第16話 避難所崩壊 2
俺の目が覚めてから三日目。
俺は今、食事を食べさせてもらっている。両腕を怪我しているのだから普通の事なのかもしれない。
でも、相手が沙生さんなのはまずい。現に意識して、俺の顔は真っ赤になっている。顔が熱いから間違いない。
「ほら、暁門君口開けて」
沙生さんが箸でカップ麺を食べさせようとしている。それを皆が見ているのは何という羞恥プレイなのだろうか。
警察の人達は俺のことを気にかけて、よく喋りかけてくれる。だが、今は俺を見てニヤニヤ笑っている。手が治ったら覚えてろ……!
「あ、あの沙生さん?少し恥ずかしいというか、何というか……」
「昔はそんな事気にしないで食べさせ合いしてたじゃない」
「それ、いつの話ですか……。俺、良い大人ですよ……」
「無理して怪我したんだから仕方ないよね。これに懲りたら今後は怪我しないようにしなきゃ」
それを言われると痛い。大人しく一口食べる。
「あ、それとも私が嫌だった?なら、村田さんにでもお願いしてこようか?」
村田さんは中々渋い感じのおじさんだ。人も良く、昔はモテてたんじゃないだろうか。
いやでも、おじさんに食べさせてもらうとか誰得だよ。みんなが見てないという条件なら、沙生さんが良いに決まってる。
「む、村田さんは忙しいだろうし……」
そこで村田さんが突然現れる。
「何の話だ?」
「あ、村田さん。暁門君が、村田さんに——「やっぱり沙生さんが良いなあ!」」
俺達のやり取りを見て村田さんは首を傾げる。
「……?ま、まあ。灰間君が元気そうで何より?だ」
そう言い残し、村田さんは去っていった。それと、周囲の反応は分かり切ってるので見ないようにした。

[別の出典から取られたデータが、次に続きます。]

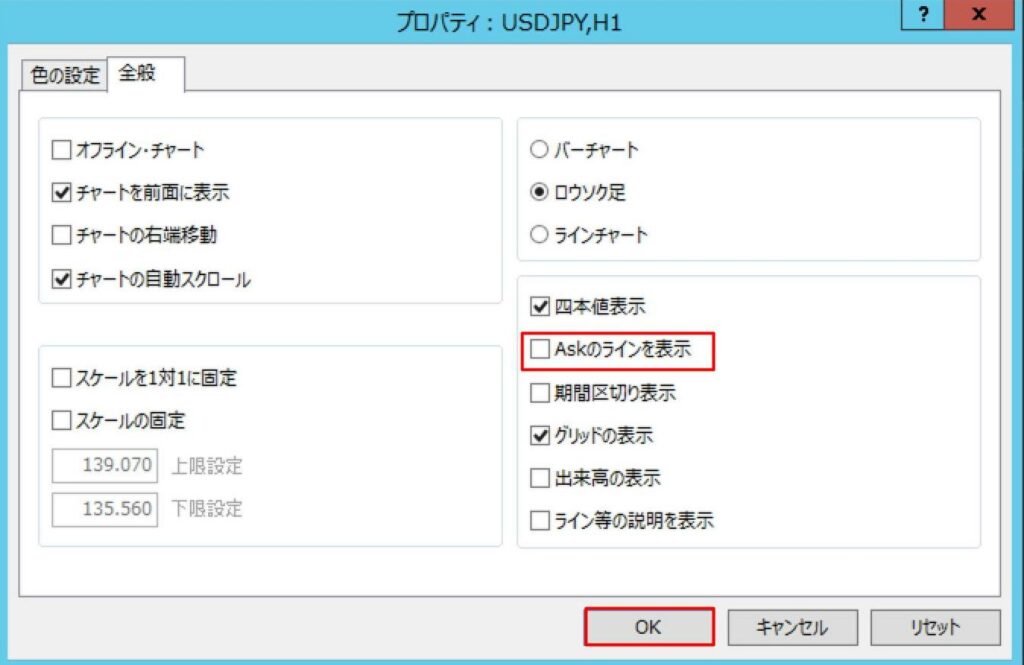Close the プロパティ dialog window

click(980, 16)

ここ二日で攻略失敗による、避難所の混乱は少し収まったように感じる。だが、避難民の一部は未だに横暴な要求をするし、黒薙さんのグループも他とは一線を引いている。
だが、村田さんの努力と俺が渡した武器により、食糧の確保は増え、僅かにだが良い方向へと向かっていると思う。

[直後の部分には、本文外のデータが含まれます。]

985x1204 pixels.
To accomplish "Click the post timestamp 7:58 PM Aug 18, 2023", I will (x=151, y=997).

俺の腕は未だに動かない。痛みは和らいでいる気はするが、このまま動かないんじゃないかと心配になる。
もしこのままだとしたら、俺は——。
「暁門君?」
「あ、ああ。ごめん、何?」
「また暗い顔してるよ?大丈夫?」
「ああ、大丈夫だよ。ぼーっとしてただけ」
沙生さんは俺に疑うような目を向ける。それを俺は必死に目を逸らす。
「嘘は良くないよ。……本当に悩みが有るなら、言ってね」
「……本当に大丈夫だよ、ありがとう」
俺は沙生さんに必死に作った笑顔を向ける。彼女を心配させたくは無い。
——その日の夜。俺は署長室に呼ばれた。
理由は……怪我でずっと目を覚さなかった加藤さんが、息を引き取ったそうだ。
署長室に集まったのは、俺、村田さんと数人の警察の人達。
見ると、青白くなった加藤さんの顔が、わずかな明かりに照らされている。でも今までの苦悶の表情は消え、安らかな顔に見えるのが……せめてもの救いだろうか。

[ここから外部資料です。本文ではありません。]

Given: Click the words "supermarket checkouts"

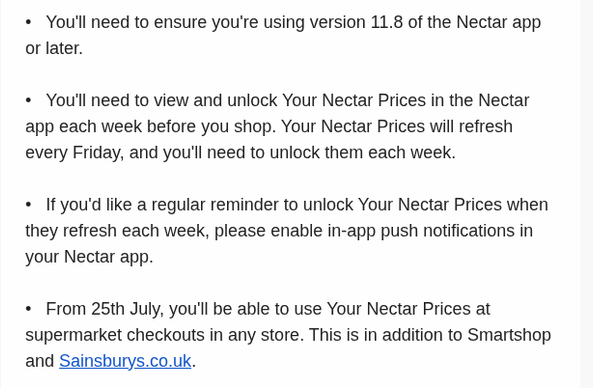Looking at the screenshot, I should tap(115, 335).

村田さんを含む警察官達が肩を震わせ泣いている。それだけで加藤さんは仕事でも人としても、皆と良い関係を築けていたのだと分かった。
だが、俺は泣けなかった。俺はこの人達のように関係がある訳では無い。出会ってからたった数日。見知った人が亡くなったのは悲しいが、ただ、それだけだ。
それがこの世界に慣れてしまったのか、それとも俺の感情がどこか欠落しているのか。その答えは、今の俺では分からなかった。
翌朝、加藤さんは警察署内の敷地に埋葬された。
「——加藤署長。私はあなたの意志を継ぎ、皆を守り抜きます」
村田さんがそう宣言し、正式にこの避難所のリーダーとなった。
そして皆がそれに拍手を送る中、俺は見てしまう。村田さんを睨むように見つめる……黒薙さんを。